HETANEWS.com - Pemkot Medan beberapa waktu lalu membongkar tugu yang berada di depan kantor pos . Tugu yang dianggap sebagai titik nol Kota Medan itu ternyata bukan bangunan cagar budaya.

Wali Kota Medan Bobby Afif Nasution melalui Kepala BPKAD Kota Medan, Zulkarnain Lubis menegaskan, keberadaan tugu itu tidak bisa disamamakan dengan bangunan sebelumnya. Oleh karena itu, pembongkaran dilakukan untuk dibangun kembali agar sesuai dengan aslinya.

"Direncanakan akan dibangun kembali dan replikanya nanti sesuai dengan aslinya. Sehingga nantinya akan menjadi kawasan yang memiliki edukasi penting bagi siapapun yang ingin lebih mendalami sejarah Kota Medan," katanya dalam keterangan yang diterima, Selasa (30/8/2022).

Zulkarnain mengatakan, sesuai dengan Permendagri No19/2016 tentang pedoman pengelolaan barang milik daerah, penghapusan barang milik daerah tidak perlu persetujuan anggota dewan. Termasuk inventaris barang milik daerah yang ada di kawasan Lapangan Merdeka.
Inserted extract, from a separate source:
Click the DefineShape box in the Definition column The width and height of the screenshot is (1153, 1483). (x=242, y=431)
Baca Juga:Badan POM Ungkap Potensi Vaksin Cacar untuk Cegah Penularan Penyakit Cacar Monyet

"Mekanismenya sudah sesuai ketentuan yang berlaku. Dalam pasal 331 ayat 2 UU tersebut disebutkan untuk tanah dan bangunan yang dihapuskan tidak memerlukan persetujuan DPRD," katanya.
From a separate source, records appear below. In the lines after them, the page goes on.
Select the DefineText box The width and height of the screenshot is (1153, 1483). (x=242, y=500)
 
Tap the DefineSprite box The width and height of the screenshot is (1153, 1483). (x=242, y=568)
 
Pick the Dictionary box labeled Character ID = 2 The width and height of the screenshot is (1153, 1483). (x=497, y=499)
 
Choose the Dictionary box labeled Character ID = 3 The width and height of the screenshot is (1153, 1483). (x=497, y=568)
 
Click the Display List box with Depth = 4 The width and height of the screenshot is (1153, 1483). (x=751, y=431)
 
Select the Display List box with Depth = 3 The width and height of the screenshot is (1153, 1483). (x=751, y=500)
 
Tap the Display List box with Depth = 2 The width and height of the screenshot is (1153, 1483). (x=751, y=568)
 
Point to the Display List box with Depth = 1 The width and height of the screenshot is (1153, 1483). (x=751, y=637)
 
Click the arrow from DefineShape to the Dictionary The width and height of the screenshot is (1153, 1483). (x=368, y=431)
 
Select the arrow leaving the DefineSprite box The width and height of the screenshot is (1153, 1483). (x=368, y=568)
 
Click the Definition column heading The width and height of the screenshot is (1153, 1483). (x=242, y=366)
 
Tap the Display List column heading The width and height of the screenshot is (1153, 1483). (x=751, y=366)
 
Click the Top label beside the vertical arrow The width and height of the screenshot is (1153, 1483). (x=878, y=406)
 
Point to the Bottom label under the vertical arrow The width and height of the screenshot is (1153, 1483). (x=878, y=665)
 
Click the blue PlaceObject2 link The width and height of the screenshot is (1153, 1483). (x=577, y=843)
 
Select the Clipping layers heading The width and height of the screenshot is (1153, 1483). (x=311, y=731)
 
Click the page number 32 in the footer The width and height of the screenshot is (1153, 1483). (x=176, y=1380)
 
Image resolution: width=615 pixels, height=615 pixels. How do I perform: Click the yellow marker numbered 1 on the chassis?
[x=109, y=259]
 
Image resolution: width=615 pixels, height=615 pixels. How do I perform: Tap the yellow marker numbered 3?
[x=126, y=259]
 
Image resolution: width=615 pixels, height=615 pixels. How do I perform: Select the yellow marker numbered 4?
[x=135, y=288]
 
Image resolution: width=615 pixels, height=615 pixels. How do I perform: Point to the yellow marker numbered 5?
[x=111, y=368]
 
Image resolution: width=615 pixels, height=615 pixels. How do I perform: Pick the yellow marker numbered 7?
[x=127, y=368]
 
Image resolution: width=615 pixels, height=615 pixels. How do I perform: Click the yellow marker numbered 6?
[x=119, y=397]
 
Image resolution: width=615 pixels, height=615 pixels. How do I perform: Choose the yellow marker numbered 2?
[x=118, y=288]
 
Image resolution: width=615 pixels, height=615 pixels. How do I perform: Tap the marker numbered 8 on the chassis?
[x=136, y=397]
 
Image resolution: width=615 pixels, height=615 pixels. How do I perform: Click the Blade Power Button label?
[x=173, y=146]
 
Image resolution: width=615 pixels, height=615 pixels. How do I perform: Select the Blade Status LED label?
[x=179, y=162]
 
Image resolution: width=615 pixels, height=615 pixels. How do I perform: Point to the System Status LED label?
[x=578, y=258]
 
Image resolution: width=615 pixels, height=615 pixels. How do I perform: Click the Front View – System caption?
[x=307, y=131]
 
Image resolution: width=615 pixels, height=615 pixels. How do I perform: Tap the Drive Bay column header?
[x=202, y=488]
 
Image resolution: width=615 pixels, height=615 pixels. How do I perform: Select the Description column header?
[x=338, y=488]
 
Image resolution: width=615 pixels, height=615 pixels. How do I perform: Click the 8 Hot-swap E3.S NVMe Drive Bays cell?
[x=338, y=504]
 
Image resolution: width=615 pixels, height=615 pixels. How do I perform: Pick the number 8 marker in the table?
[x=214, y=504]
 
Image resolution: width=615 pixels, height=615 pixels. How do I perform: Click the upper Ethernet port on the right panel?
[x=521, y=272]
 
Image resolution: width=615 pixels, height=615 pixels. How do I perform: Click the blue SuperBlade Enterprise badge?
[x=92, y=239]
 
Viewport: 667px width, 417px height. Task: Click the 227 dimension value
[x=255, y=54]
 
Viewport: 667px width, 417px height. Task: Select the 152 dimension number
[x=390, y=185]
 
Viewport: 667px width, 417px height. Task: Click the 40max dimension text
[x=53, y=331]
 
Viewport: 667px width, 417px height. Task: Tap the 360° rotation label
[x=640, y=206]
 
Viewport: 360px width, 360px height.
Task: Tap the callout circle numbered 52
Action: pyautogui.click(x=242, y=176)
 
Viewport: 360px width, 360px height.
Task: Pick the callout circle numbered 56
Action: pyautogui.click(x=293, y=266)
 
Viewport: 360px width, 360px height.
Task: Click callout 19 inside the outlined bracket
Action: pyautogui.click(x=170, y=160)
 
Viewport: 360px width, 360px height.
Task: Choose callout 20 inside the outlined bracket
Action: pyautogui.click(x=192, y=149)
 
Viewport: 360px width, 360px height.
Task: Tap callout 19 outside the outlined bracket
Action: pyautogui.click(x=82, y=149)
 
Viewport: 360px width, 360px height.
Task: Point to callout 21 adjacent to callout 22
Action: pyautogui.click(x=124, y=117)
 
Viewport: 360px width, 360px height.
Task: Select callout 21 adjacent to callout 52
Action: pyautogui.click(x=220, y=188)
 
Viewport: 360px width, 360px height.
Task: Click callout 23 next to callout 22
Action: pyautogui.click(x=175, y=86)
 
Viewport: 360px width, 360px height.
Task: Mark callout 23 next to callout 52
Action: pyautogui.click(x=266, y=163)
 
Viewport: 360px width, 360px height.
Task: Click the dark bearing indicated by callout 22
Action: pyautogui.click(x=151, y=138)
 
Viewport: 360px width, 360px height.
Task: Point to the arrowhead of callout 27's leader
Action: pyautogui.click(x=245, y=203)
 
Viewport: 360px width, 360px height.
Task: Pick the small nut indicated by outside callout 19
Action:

Hal ini dilakukan karena tanah dan bangunan itu termasuk dalam kriteria yang akan dilakukan penataan dan revitalisasinya kembali. Sehingga dapat dikembalikan sebagaimana fungsi asli Lapangan Merdeka itu sendiri.

"Jadi, persetujuan DPRD cukup dalam bentuk persetujuan penganggaran revitalisasi sebagaimana yang telah ditetapkan dalam APBD," ujarnya.

Zulkarnain mengatakan, dalam proses penghapusan beberapa unsur aset Pemkot Medan dalam rangka revitalisasi kawasan Lapangan Merdeka dilakukan dengan sangat hati-hati dan cermat. Tetap melibatkan seluruh OPD terkait sebagai pengguna barang, termasuk stakeholder yang ada.

Sehingga dipastikan bangunan-bangunan ataupun barang lainnya yang dihapuskan dari Kartu Inventaris Barang (KIB) Pemkot Medan adalah barang milik daerah yang bukan termasuk unsur cagar budaya yang ada di kawasan Lapangan Merdeka sebagimana diatur dalam Peraturan Daerah Nomor 2 tahun 2012 tentang pelestarian bangunan dan/atau
lingkungan cagar budaya.

"Mekanisme pokok yang sudah ditempuh dalam proses penghapusan barang milik daerah yang ada di kawasan cagar budaya Lapangan Merdeka adalah melakukan appraisal terhadap barang yang akan dihapus oleh jasa penilai publik. Kemudian proses pelelangannya melalui Kantor Pelayanan Kekayaan Negara dan Lelang (KPKNL) sampai kepada penetapan pemenang dan hasil lelang nya disetorkan ke kas daerah. Ini dilakukan agar seluruh proses penghapusan sesuai dengan peraturan yang berlaku," jelasnya.

Baca Juga:PSM Makassar Bantai Persib Bandung 5-1, Bernardo Tavares Keluhkan Hal Ini

Dirinya meminta masyarakat paham dan cerdas dalam memahami yang dimaksud dengan kawasan cagar budaya. Barang yang dihapus adalah bukan bangunan cagar budaya seperti, area Merdeka Walk, toko buku bekas, tugu air mancur, dan lainnya. Bangunan itu adalah barang yang dapat dihapus untuk mengembalikan fungsi kawasan Lapangan Merdeka sebagai cagar budaya.